=== THINGS TO DO ===
1. In the text about installing the Pod Identity Agent, what does setting before_compute = true cause the addon to do?
2. Write a continuation of the text about the Pod Identity Agent and migrating the AWS Load Balancer Controller, starting right after its final sentence.

-------- GIVEN TEXT

Install the Pod Identity Agent on every cluster

Section titled “Install the Pod Identity Agent on every cluster”

The agent is an EKS managed addon. The single most important detail is the ordering flag:

resource "aws_eks_addon" "pod_identity_agent" {
cluster_name = module.eks.cluster_name
addon_name = "eks-pod-identity-agent"
addon_version = data.aws_eks_addon_version.pod_identity_agent.version
resolve_conflicts_on_update = "OVERWRITE"
before_compute = true
}

before_compute = true means the addon reconciles before the first node joins. The same flag belongs on vpc-cni, kube-proxy, and (transitively) eks-pod-identity-agent. Without it, you’ll get a window where pods scheduling on a brand-new node fail their first AWS API call because the agent hasn’t started yet.

Migrate AWS Load Balancer Controller — the canary

Section titled “Migrate AWS Load Balancer Controller — the canary”

AWS LBC is the right first workload to migrate because (a) it’s already deployed everywhere, (b) it has a well-documented IAM policy, (c) it touches every cluster’s data plane, so getting it right validates the pattern for everything else.

----------------
-------- RAW DATA

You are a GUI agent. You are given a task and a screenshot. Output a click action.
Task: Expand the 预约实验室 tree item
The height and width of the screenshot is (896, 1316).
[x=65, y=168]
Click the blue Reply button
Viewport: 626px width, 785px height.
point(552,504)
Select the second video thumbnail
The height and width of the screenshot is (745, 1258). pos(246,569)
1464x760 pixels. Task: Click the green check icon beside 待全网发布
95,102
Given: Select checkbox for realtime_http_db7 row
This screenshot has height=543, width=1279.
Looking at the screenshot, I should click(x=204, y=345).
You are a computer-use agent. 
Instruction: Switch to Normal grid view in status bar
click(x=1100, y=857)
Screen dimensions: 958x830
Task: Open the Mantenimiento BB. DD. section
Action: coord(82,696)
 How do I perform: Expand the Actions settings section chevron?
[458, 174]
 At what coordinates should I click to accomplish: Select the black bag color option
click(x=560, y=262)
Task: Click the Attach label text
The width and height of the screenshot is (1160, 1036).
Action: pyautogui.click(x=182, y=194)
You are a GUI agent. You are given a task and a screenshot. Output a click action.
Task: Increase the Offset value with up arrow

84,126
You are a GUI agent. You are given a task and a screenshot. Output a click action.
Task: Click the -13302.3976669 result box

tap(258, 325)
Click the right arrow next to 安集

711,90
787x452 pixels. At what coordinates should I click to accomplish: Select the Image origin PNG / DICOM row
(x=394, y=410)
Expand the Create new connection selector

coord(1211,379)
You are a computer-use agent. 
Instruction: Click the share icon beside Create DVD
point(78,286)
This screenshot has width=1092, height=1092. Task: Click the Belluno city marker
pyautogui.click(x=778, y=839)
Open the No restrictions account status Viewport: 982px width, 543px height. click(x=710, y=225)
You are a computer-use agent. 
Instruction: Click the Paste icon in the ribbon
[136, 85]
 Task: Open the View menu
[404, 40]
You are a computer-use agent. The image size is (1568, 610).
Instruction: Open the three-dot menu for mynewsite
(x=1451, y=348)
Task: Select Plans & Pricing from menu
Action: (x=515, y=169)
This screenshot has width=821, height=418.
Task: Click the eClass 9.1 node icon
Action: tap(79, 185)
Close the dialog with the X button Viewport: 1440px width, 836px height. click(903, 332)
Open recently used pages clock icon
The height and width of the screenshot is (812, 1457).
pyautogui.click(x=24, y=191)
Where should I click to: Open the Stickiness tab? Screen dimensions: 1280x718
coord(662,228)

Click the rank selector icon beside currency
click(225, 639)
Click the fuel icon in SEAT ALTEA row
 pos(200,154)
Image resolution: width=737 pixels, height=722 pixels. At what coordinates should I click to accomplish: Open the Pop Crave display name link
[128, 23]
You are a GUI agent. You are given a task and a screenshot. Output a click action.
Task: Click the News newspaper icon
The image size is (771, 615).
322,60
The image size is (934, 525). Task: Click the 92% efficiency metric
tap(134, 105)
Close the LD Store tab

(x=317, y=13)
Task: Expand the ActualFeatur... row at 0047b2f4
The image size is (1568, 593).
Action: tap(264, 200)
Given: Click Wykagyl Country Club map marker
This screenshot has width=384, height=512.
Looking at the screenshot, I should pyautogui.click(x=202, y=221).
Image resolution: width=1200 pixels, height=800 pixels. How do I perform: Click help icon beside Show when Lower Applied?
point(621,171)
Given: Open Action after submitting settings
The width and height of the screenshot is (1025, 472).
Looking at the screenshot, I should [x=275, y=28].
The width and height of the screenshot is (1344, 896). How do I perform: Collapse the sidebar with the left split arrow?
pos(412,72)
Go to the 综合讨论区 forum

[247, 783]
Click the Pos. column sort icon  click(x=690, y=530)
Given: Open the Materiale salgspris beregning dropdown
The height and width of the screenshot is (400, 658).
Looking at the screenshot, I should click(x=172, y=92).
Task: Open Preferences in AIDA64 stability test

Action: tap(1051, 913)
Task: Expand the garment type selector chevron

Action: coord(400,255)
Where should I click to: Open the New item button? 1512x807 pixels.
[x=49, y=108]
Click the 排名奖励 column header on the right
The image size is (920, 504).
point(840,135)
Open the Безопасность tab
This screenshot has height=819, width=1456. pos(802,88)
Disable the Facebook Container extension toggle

----------------

=== WRITTEN RESPONSES ===
1. It makes the addon reconcile before the first node joins the cluster.

2.
module "lbc_pod_identity" {
source = "terraform-aws-modules/eks-pod-identity/aws"
version = "~> 2.8"
name = "${module.eks.cluster_name}-aws-lbc"
attach_aws_lb_controller_policy = true
associations = {
cluster = {
cluster_name = module.eks.cluster_name
namespace = "kube-system"
service_account = "aws-load-balancer-controller"
}
}
}

In the AWS LBC Helm values, remove the serviceAccount.annotations IRSA stanza. The agent injects credentials transparently; the Service Account doesn’t need to know about IAM at all. AWS LBC v3 explicitly supports the Pod-Identity-without-SA-annotation pattern — required for the cross-account TargetGroupBinding flow.

If you’re managing Pod Identity associations for ArgoCD-managed workloads via Terraform, you’ve got a layering problem: the Terraform module creates the IAM role and association, but the workload’s Service Account is created by ArgoCD. They land in the cluster at different times.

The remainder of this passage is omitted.